Tip #1: Take the vacation! Many doctors and administrators never give themselves a break. They may think the job won't get done properly, or at all, without them. Patients will suffer, or worse, leave. Staff will become unruly and harder to manage. Bills will fall behind. Or, I can't afford a vacation. I can't take time off or I will be so far behind I'll never catch up. Whatever your reason - it can most likely be overcome. Study after study shows the value of time off. You need refreshment and downtime - even 'staycations', as they are called, are beneficial for your health! So take one!
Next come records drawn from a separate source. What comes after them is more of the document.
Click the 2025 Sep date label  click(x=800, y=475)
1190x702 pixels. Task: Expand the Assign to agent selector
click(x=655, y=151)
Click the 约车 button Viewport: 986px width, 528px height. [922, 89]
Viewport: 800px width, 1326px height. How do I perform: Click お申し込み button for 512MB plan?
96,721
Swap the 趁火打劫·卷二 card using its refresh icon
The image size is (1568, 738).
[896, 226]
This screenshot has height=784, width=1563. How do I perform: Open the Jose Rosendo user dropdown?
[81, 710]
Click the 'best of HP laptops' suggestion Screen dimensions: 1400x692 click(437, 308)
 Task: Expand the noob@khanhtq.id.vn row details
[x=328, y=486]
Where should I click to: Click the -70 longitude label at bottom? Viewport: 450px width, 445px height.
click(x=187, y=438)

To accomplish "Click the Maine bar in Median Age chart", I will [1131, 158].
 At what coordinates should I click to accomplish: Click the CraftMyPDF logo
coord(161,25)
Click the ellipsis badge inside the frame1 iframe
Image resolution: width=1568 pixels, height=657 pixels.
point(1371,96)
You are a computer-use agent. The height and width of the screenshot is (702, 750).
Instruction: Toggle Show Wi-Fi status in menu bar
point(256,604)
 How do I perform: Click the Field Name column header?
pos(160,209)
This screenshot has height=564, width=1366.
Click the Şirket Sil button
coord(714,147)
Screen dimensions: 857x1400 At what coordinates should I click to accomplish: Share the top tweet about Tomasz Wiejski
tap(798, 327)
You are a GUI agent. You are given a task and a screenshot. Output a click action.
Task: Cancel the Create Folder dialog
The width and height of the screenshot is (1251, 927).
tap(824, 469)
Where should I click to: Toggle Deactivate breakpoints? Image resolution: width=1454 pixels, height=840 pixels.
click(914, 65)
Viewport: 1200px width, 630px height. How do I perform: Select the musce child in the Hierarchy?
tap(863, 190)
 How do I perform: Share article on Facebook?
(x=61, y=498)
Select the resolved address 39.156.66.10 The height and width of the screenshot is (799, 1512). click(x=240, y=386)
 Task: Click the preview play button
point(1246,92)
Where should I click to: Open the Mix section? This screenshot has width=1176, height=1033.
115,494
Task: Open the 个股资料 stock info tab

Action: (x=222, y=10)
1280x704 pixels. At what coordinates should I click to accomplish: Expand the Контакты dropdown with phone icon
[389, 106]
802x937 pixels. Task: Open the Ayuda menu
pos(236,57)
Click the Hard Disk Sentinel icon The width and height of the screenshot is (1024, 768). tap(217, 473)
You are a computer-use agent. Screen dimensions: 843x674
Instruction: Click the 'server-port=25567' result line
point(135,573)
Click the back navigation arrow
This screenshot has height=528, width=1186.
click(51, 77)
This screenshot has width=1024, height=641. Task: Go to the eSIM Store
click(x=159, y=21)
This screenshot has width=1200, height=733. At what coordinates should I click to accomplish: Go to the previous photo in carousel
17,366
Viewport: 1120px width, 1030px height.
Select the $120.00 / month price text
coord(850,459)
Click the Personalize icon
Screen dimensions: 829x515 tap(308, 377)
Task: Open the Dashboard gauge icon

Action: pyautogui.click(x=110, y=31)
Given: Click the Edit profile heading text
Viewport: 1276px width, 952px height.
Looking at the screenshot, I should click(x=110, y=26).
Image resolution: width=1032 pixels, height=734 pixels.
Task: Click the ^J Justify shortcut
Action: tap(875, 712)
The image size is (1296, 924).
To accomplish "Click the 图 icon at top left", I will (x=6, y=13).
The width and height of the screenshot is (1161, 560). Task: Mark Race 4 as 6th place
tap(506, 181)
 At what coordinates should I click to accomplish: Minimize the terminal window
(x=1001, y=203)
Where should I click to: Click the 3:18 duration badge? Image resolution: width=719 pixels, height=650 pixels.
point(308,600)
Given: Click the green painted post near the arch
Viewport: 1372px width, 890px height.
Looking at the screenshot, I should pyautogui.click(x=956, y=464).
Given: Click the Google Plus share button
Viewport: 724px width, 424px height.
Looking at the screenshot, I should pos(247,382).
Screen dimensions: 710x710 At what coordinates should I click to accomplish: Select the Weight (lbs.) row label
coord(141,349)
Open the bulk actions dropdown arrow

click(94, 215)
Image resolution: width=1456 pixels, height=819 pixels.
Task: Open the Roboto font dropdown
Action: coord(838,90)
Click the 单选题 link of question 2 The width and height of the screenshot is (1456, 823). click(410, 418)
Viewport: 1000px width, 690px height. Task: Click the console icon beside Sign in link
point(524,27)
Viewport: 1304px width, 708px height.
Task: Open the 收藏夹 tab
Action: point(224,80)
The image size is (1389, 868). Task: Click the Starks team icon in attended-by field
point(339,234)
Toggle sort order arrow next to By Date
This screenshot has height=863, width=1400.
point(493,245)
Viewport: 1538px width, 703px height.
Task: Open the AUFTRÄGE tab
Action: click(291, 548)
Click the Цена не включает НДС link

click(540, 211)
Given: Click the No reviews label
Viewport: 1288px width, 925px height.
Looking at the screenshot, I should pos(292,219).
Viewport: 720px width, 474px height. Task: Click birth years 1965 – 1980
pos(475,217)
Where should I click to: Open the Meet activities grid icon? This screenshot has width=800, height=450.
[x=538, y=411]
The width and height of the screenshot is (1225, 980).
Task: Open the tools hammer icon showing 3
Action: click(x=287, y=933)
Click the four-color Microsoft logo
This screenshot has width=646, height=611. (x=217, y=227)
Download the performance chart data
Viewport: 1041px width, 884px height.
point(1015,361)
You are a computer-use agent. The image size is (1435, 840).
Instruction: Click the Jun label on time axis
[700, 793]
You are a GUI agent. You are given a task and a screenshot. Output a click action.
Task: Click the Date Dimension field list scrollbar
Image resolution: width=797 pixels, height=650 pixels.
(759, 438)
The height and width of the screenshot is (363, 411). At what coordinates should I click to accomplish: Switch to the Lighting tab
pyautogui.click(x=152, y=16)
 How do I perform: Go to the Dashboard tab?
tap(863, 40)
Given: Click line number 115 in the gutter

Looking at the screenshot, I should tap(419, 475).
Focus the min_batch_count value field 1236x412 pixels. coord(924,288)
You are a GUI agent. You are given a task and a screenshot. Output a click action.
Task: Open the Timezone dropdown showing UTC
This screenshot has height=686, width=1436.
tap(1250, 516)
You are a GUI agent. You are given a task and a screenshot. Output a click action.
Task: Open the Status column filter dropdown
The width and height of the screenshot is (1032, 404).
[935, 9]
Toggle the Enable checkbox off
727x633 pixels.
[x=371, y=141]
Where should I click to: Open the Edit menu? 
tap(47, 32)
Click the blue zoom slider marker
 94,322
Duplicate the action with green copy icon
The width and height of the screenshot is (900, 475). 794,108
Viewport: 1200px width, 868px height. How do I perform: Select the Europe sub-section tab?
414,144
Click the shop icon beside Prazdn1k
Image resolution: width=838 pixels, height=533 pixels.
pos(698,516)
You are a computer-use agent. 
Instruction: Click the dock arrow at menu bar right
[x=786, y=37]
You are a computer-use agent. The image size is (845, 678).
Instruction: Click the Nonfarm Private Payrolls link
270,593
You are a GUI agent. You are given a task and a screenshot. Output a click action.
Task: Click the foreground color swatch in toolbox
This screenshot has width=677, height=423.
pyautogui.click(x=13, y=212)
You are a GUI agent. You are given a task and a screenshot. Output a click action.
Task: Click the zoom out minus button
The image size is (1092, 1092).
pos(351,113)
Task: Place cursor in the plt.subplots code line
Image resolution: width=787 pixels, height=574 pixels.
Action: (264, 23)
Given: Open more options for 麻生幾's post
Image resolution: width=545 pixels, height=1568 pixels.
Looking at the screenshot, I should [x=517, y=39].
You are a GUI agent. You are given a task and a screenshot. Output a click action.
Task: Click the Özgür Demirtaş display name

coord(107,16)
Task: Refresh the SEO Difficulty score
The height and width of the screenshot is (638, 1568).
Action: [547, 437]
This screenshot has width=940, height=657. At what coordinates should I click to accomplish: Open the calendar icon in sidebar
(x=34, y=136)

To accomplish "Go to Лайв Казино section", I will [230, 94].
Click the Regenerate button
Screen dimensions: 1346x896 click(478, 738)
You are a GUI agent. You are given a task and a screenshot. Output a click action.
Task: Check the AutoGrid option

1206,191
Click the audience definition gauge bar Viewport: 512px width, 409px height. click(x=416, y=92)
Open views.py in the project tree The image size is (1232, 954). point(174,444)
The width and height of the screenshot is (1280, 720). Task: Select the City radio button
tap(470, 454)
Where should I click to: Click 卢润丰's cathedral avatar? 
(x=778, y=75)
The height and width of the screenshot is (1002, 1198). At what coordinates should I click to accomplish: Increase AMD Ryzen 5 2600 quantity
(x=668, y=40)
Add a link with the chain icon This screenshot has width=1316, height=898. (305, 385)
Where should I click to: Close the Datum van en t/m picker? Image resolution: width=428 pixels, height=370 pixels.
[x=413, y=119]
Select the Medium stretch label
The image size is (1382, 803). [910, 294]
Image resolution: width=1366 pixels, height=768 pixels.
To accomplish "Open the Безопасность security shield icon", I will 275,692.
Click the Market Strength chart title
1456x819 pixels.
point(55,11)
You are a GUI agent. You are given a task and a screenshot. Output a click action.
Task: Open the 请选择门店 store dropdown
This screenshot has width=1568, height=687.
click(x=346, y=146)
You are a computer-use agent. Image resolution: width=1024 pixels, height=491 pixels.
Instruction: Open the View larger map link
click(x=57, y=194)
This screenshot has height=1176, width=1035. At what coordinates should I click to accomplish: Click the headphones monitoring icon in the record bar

Tip #2: Delegate your responsibilities. I can hear the objections now - "I don't have anyone to delegate to". Ok, let's assume that's true. If you are the doctor, especially a sole provider, shut your practice for a week - or two. Refer your patients to a fellow practioner that will care for them like you do and pledges not to 'steal' them. If you are the practice manager, work with the doctor to determine what is necessary to be done in your absence. Surely there are very few items that can't be pushed off for five or ten busniess days. Do them in advance if possible, hire a temp, or schedule some managable overtime hours for after-vacation catch up. In either case, be sure to give your patient's plenty of notice and options to meet their needs.
Tip #3: Don't check in. The temptation for professionals who care about their patients and their practice is to be in constant contact. I've got one word for you - RESIST. I also have a way to virtually guarantee that you won't call in or check emails. I know what you are thinking - leave my phone and computer at home or at least turn them off. Nope - resistance starts in your brain and it can end there.
The best way to resist anything is to plan to think about something else. It works like this: have a prepared escape route for your thoughts. It could be something about your kids, your college days, your favorite pastime, Civil War history, quilting, or anything that you enjoy thinking about. When a patient name, diagnosis, billing issue, reporting deadline, or any other office item comes to mind - immediately rush to your escape route (mentally). You may have to add a physical event like looking up, or touching your earlobe, or saying 'No' out loud. Doing these simple actions creates a mental escape route. Your brain resets to the preplanned route and dismisses the intruding thought. This method takes preparation and practice but will save you some stress while you enjoy your vacation.
Tip #4: Don't return early. More specifically, don't go back to the office mentally until you walk through the doors on your first day back. You won't solve any problems by anticipating what might be there waiting for you. This takes the same mental discipline as resisting, like we explained above. You will have to commit to staying away for your time to be the most beneficial. If you can win this mental battle you will maximize the relaxation and refreshment your vacation is meant to give.
Now go ahead and schedule that time off - and then enjoy it!!